→ **Records for the exercise**
BEGIN
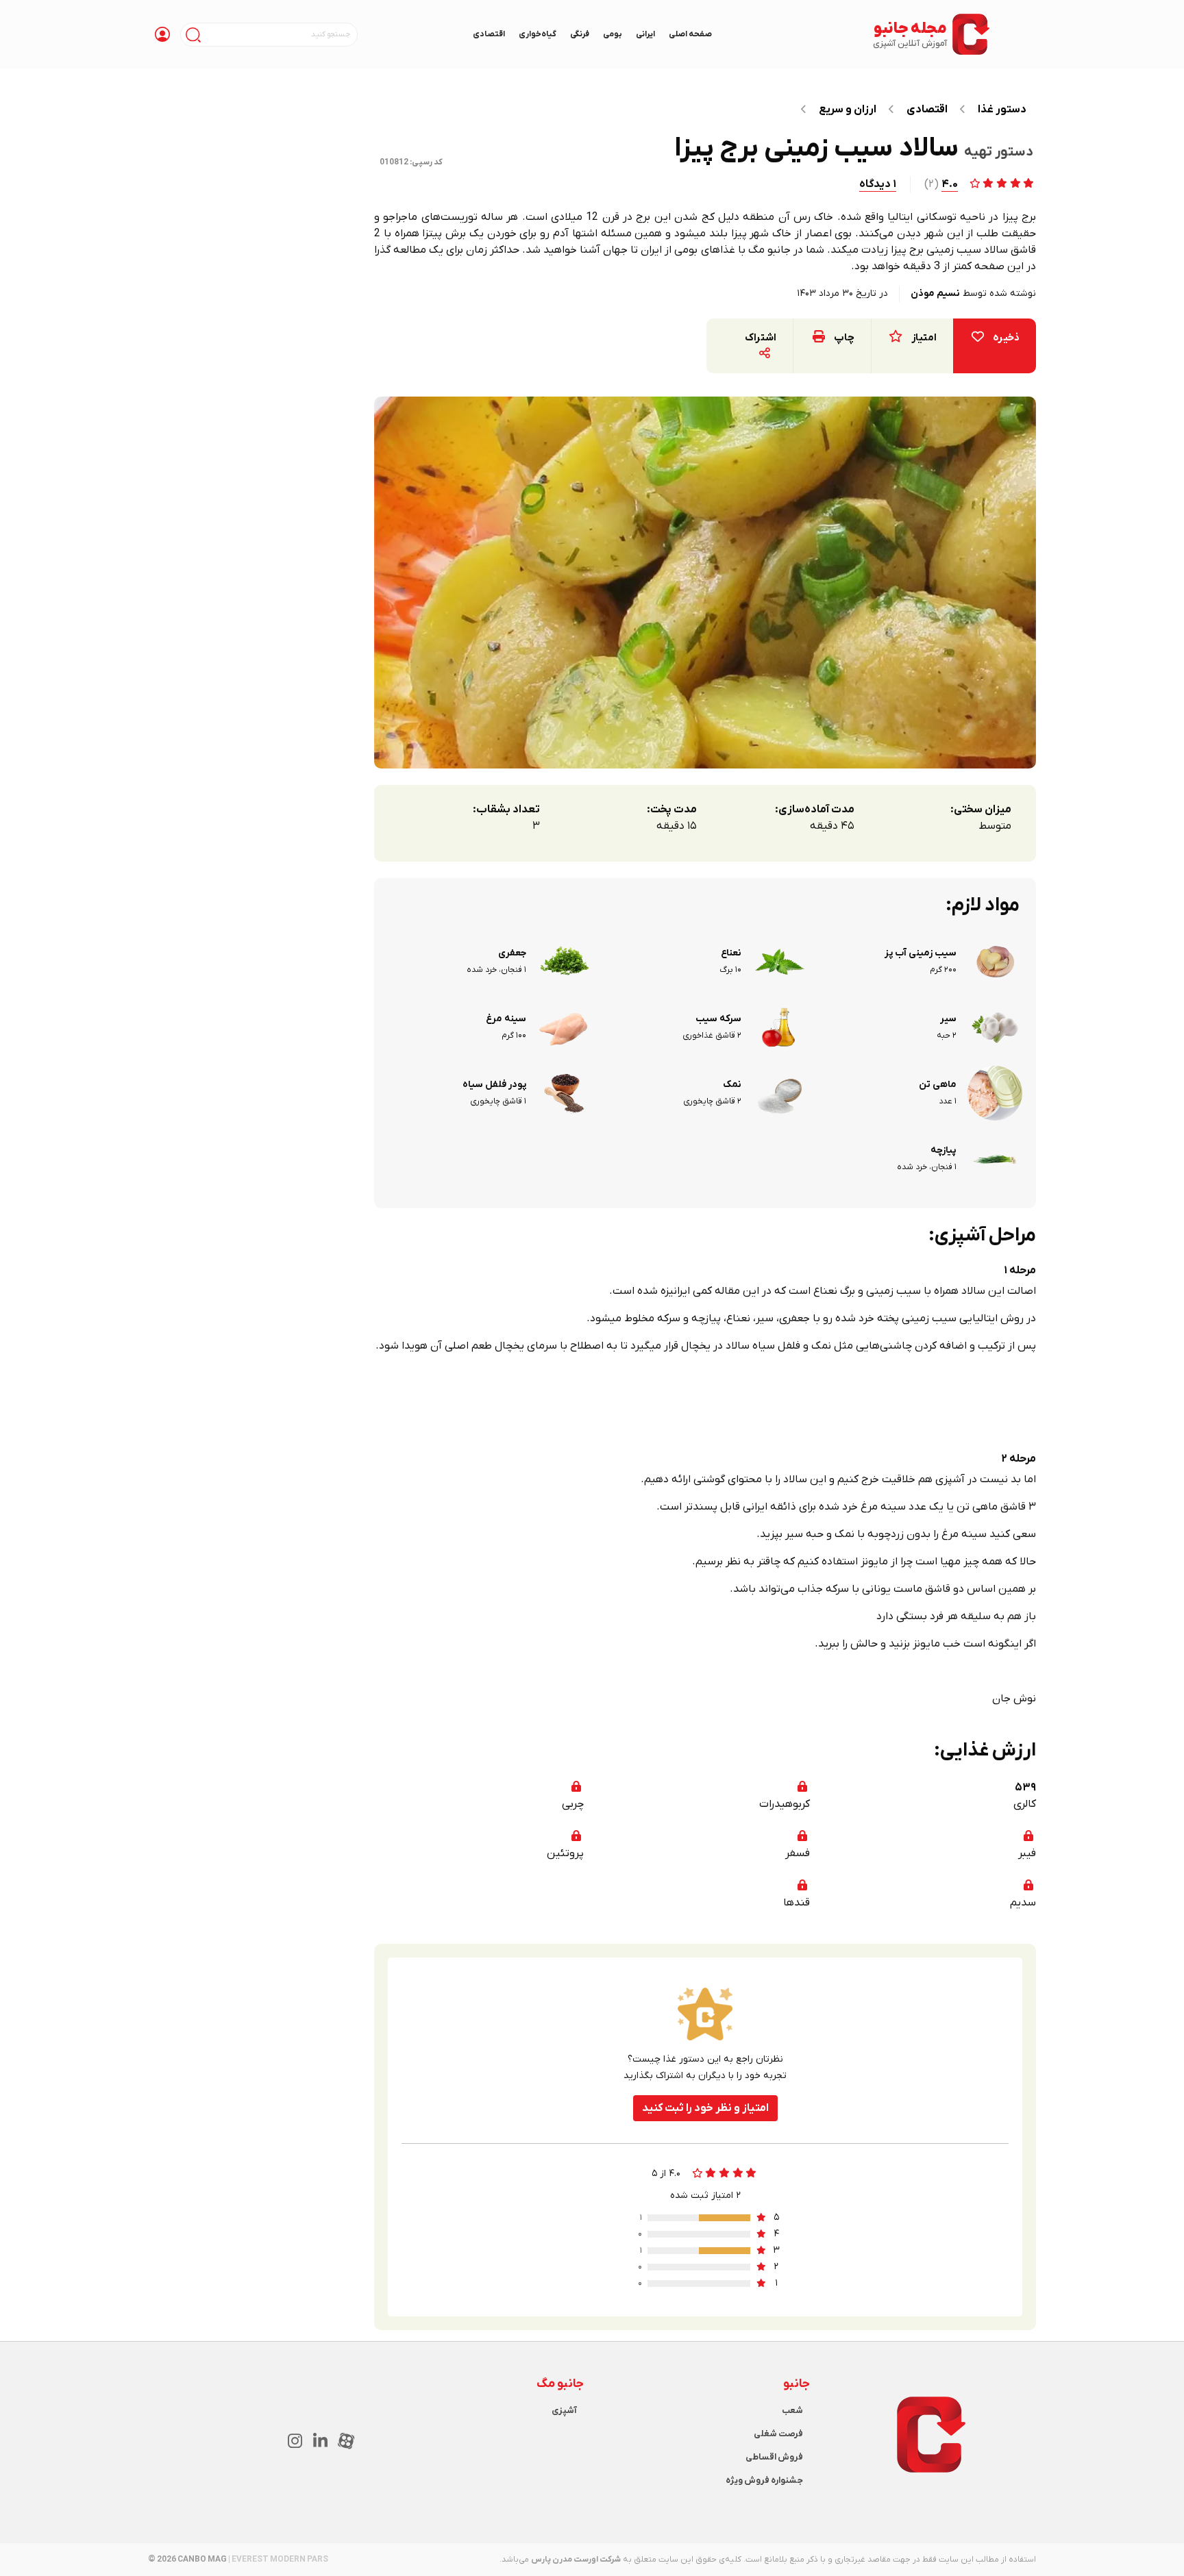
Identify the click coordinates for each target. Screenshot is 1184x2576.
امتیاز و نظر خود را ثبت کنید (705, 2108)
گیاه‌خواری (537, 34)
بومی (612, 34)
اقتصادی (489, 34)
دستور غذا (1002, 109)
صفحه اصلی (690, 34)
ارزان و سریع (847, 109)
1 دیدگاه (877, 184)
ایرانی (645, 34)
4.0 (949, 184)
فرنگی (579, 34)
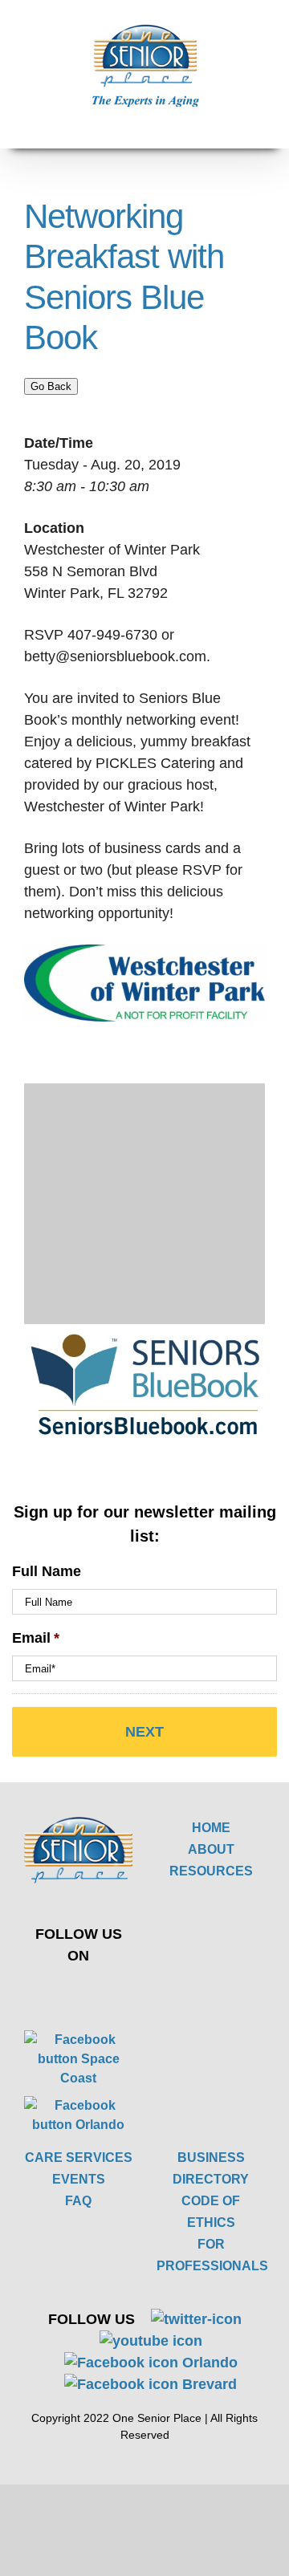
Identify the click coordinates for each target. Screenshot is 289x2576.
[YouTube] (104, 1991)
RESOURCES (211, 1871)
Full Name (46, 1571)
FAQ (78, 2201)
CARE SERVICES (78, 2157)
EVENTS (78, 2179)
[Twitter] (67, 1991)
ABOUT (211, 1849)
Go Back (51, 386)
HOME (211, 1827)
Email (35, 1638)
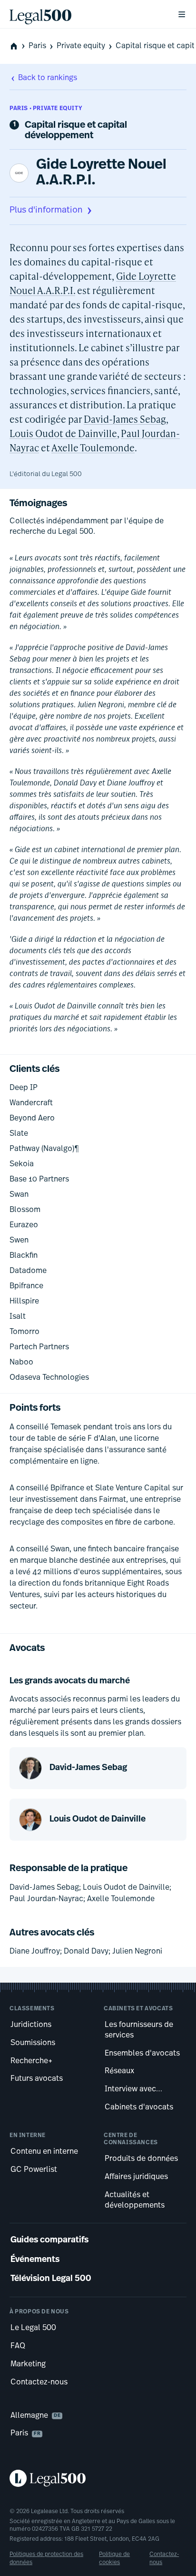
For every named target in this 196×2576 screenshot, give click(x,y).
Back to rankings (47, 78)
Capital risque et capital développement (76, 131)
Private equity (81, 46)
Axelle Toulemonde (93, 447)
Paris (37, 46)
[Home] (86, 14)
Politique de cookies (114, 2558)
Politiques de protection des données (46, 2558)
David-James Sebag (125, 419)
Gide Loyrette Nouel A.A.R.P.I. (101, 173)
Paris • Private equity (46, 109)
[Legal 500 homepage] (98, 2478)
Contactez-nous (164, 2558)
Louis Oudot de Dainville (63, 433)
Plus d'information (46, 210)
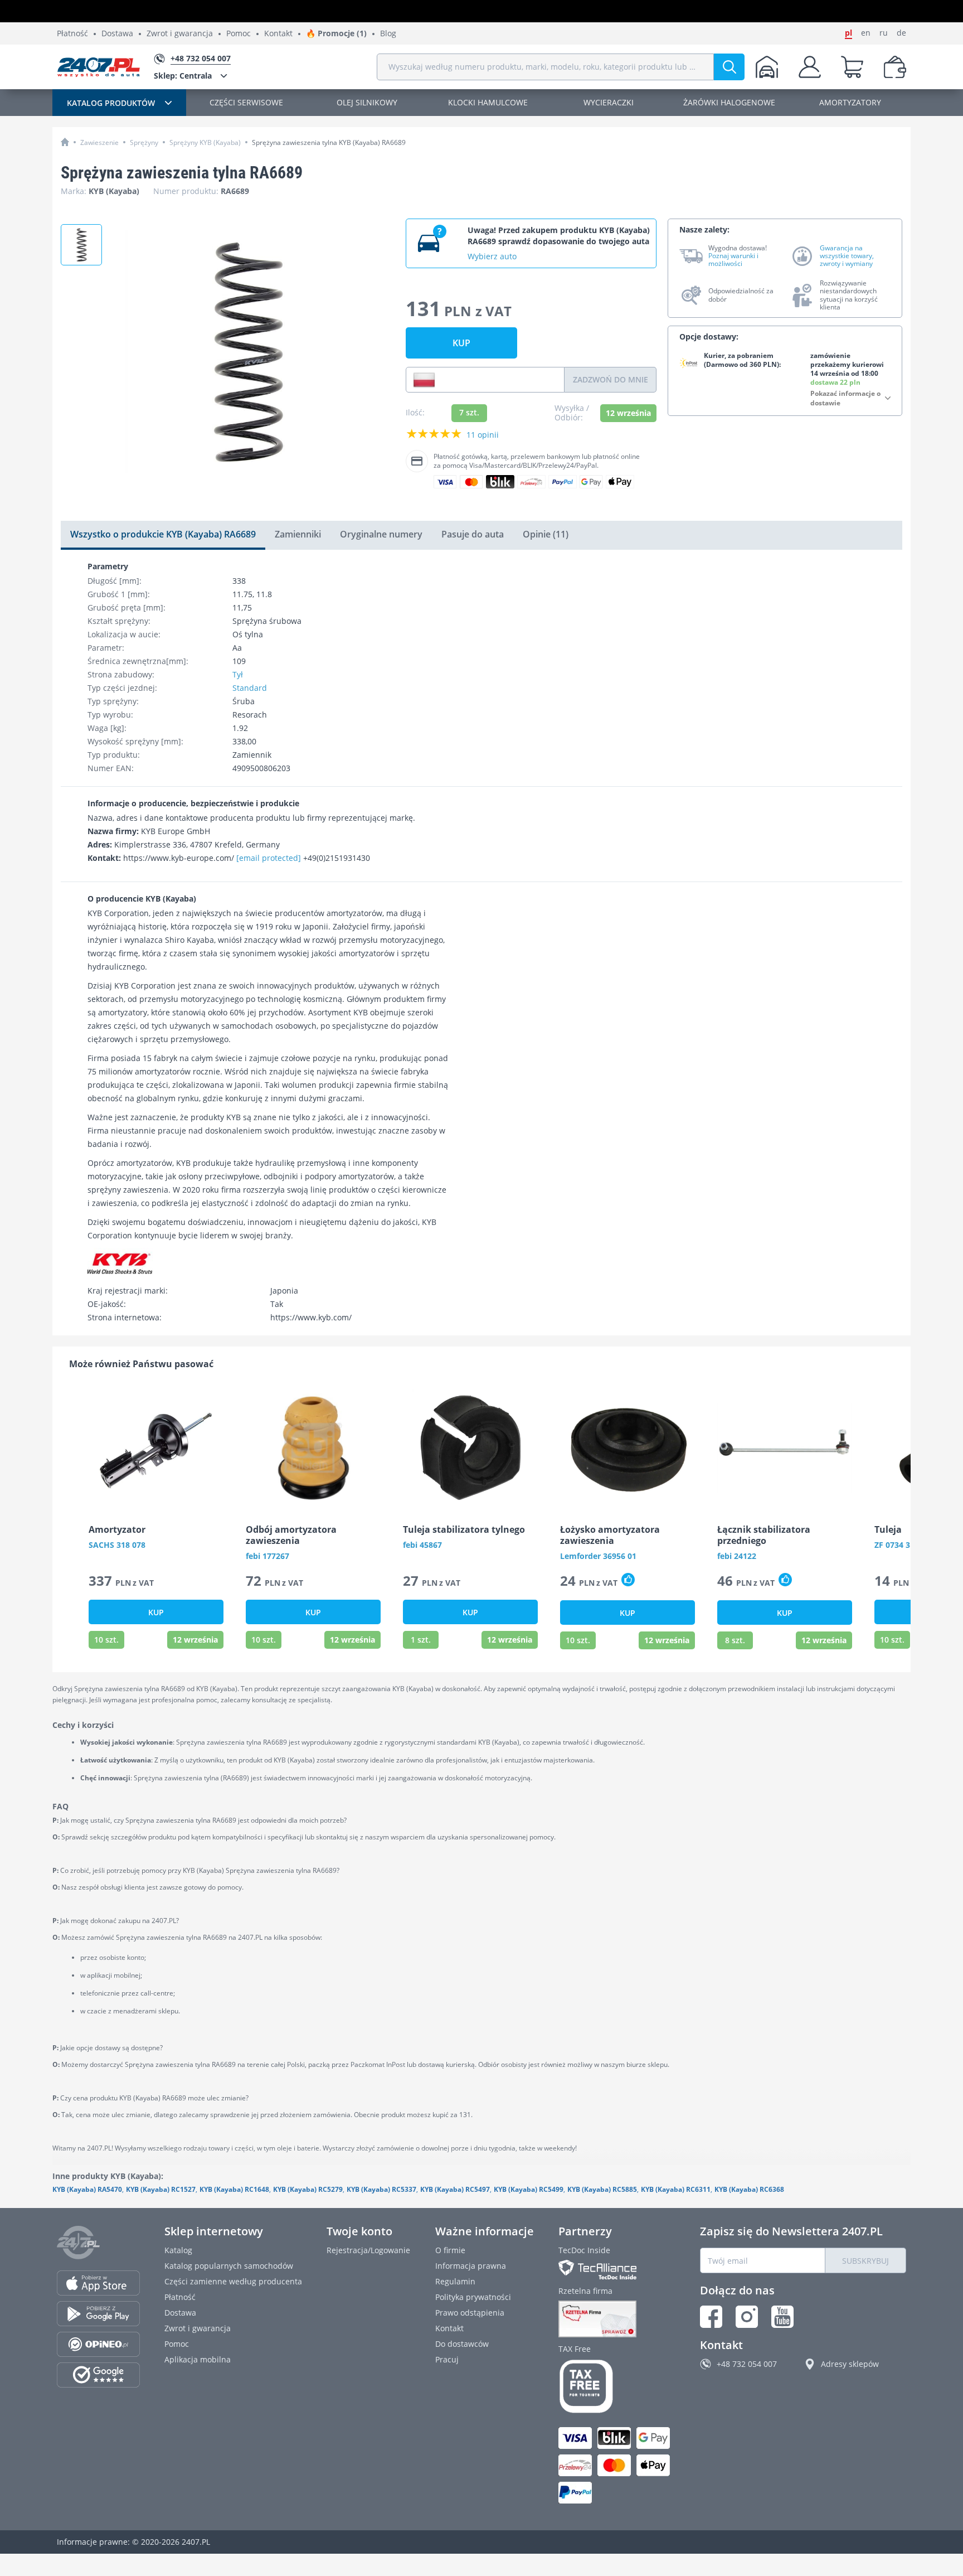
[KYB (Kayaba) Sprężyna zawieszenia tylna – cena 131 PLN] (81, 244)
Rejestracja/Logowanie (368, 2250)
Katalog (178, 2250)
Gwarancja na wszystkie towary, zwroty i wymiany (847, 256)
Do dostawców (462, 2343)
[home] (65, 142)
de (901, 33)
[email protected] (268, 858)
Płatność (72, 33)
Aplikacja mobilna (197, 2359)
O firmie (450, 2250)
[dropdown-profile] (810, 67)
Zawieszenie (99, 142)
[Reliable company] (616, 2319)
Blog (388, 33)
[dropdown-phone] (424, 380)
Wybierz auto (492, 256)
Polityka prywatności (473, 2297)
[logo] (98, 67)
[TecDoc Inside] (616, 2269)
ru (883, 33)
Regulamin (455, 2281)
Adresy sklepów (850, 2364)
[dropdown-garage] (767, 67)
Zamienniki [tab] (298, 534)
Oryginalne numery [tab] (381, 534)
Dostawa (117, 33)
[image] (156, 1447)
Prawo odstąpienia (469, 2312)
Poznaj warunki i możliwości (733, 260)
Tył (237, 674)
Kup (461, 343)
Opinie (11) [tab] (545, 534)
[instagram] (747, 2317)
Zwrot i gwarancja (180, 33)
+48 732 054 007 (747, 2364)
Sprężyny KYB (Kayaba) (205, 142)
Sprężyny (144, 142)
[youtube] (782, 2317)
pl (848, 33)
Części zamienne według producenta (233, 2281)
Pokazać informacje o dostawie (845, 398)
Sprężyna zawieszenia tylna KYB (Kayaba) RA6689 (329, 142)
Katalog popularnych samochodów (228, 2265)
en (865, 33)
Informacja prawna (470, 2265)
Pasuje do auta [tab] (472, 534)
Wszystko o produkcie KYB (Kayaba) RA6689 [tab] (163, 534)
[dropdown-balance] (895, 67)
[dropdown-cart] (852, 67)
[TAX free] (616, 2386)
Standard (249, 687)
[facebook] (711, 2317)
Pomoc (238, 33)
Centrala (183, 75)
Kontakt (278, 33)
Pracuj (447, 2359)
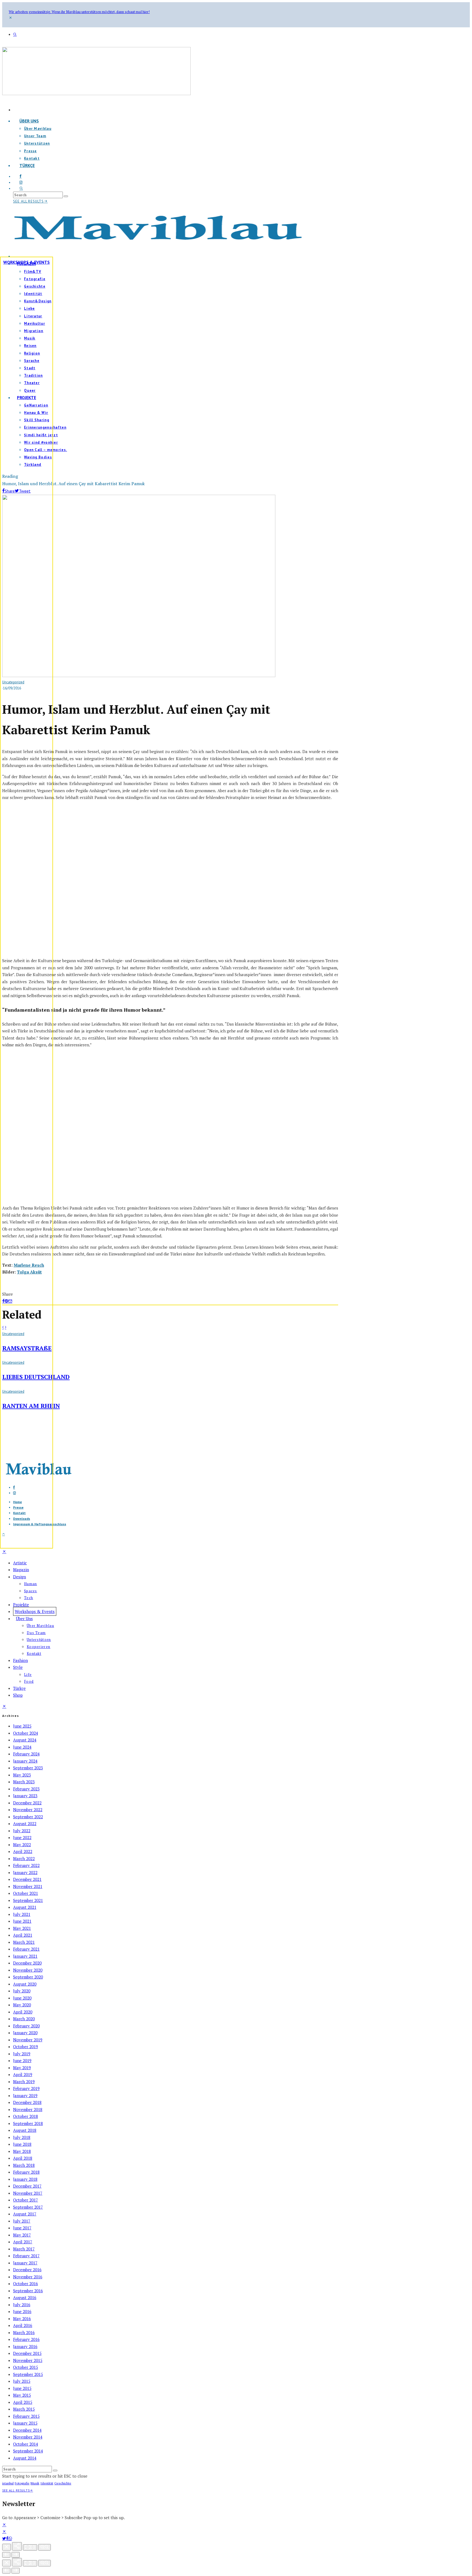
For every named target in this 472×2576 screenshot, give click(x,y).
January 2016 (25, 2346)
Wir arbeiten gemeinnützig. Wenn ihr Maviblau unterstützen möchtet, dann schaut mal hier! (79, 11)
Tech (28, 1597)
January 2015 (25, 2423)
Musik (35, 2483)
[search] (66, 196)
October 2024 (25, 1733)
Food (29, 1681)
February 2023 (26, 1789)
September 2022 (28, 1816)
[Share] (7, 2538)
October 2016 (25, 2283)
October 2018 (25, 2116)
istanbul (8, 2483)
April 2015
END
→ **Aim of the task**
Each record should be quoted exactly, with the images omitted.

→ **Written solution**
Identify the click coordinates for each target. Screenshot is 1184x2576.
امتیاز و نظر خود را ثبت کنید (705, 2108)
گیاه‌خواری (537, 34)
بومی (612, 34)
اقتصادی (489, 34)
دستور غذا (1002, 109)
صفحه اصلی (690, 34)
ارزان و سریع (847, 109)
1 دیدگاه (877, 184)
ایرانی (645, 34)
4.0 (949, 184)
فرنگی (579, 34)
Identify the click coordinates for each target. Screenshot is 289x2576.
[YouTube] (104, 1991)
RESOURCES (211, 1871)
Full Name (46, 1571)
FAQ (78, 2201)
CARE SERVICES (78, 2157)
EVENTS (78, 2179)
[Twitter] (67, 1991)
ABOUT (211, 1849)
Go Back (51, 386)
HOME (211, 1827)
Email (35, 1638)
For every named target in this 196×2576 screenshot, give click(x,y).
Back to rankings (47, 78)
Capital risque et capital développement (76, 131)
Private equity (81, 46)
Axelle Toulemonde (93, 447)
Paris (37, 46)
[Home] (86, 14)
Politique de cookies (114, 2558)
Politiques de protection des données (46, 2558)
David-James Sebag (125, 419)
Gide Loyrette Nouel A.A.R.P.I. (101, 173)
Paris • Private equity (46, 109)
[Legal 500 homepage] (98, 2478)
Contactez-nous (164, 2558)
Louis Oudot de Dainville (63, 433)
Plus d'information (46, 210)
[KYB (Kayaba) Sprężyna zawieszenia tylna – cena 131 PLN] (81, 244)
Rejestracja/Logowanie (368, 2250)
Katalog (178, 2250)
Gwarancja na wszystkie towary, zwroty i wymiany (847, 256)
Do dostawców (462, 2343)
[home] (65, 142)
de (901, 33)
[email protected] (268, 858)
Płatność (72, 33)
Aplikacja mobilna (197, 2359)
O firmie (450, 2250)
[dropdown-profile] (810, 67)
Zawieszenie (99, 142)
[Reliable company] (616, 2319)
Blog (388, 33)
[dropdown-phone] (424, 380)
Wybierz auto (492, 256)
Polityka prywatności (473, 2297)
[logo] (98, 67)
[TecDoc Inside] (616, 2269)
ru (883, 33)
Regulamin (455, 2281)
Adresy sklepów (850, 2364)
[dropdown-garage] (767, 67)
Zamienniki [tab] (298, 534)
Oryginalne numery [tab] (381, 534)
Dostawa (117, 33)
[image] (156, 1447)
Prawo odstąpienia (469, 2312)
Poznaj warunki i możliwości (733, 260)
Tył (237, 674)
Kup (461, 343)
Opinie (11) [tab] (545, 534)
[instagram] (747, 2317)
Zwrot i gwarancja (180, 33)
+48 732 054 007 (747, 2364)
Sprężyny KYB (Kayaba) (205, 142)
Sprężyny (144, 142)
[youtube] (782, 2317)
pl (848, 33)
Części zamienne według producenta (233, 2281)
Pokazać informacje o dostawie (845, 398)
Sprężyna zawieszenia tylna KYB (Kayaba) RA6689 (329, 142)
Katalog popularnych samochodów (228, 2265)
en (865, 33)
Informacja prawna (470, 2265)
Pasuje do auta [tab] (472, 534)
Wszystko o produkcie KYB (Kayaba) RA6689 [tab] (163, 534)
[dropdown-balance] (895, 67)
[dropdown-cart] (852, 67)
[TAX free] (616, 2386)
Standard (249, 687)
[facebook] (711, 2317)
Pomoc (238, 33)
Centrala (183, 75)
Kontakt (278, 33)
Pracuj (447, 2359)
For every named target in this 472×2576 screenshot, give click(x,y).
January 2016 (25, 2346)
Wir arbeiten gemeinnützig. Wenn ihr Maviblau unterstützen möchtet, dann schaut mal hier! (79, 11)
Tech (28, 1597)
January 2015 (25, 2423)
Musik (35, 2483)
[search] (66, 196)
October 2024 (25, 1733)
Food (29, 1681)
February 2023 (26, 1789)
September 2022 (28, 1816)
[Share] (7, 2538)
October 2016 (25, 2283)
October 2018 (25, 2116)
istanbul (8, 2483)
April 2015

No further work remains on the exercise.